MOLECULAR EPIDEMIOLOGY AND PHYLOGENETIC TRACKING OF MULTIDRUG-RESISTANT SALMONELLA STRAINS IN INTEGRATED LIVESTOCK PRODUCTION SYSTEMS

Abstract

The emergence of multidrug-resistant (MDR) Salmonella strains within livestock environments poses a major threat to global food safety and public health. This study employed a mixed-method experimental design to isolate and characterize Salmonella from poultry and swine production chains. A total of 180 isolates were subjected to antimicrobial susceptibility testing, molecular characterization, and biofilm assays. The results revealed that 68% of isolates were resistant to Ampicillin, 54% to Tetracycline, and 42% to Ciprofloxacin. Whole-genome sequencing uncovered widespread carriage of resistance genes including bla_TEM, tetA, qnrB, and efflux pump genes like acrAB. Biofilm formation was notably stronger among MDR strains, suggesting a link between environmental persistence and resistance.
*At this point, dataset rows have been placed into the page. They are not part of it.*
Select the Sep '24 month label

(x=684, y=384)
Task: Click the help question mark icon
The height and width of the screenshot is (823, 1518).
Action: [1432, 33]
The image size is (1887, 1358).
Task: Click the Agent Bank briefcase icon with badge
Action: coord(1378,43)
Integrons and plasmid-mediated genes were detected in 84% of MDR strains, highlighting the role of horizontal gene transfer. Minimum inhibitory concentration (MIC) testing confirmed elevated resistance levels with over 60% of isolates surpassing clinical breakpoints. Advanced data visualizations including heatmaps, pie charts, and cluster plots supported the phenotypic-genotypic integration. This comprehensive analysis underscores the urgent need for antimicrobial stewardship in livestock sectors and advocates for the implementation of genomic surveillance to mitigate MDR Salmonella risks. The study offers a critical contribution to the One Health approach by linking microbiological, genetic, and environmental dimensions of antimicrobial resistance.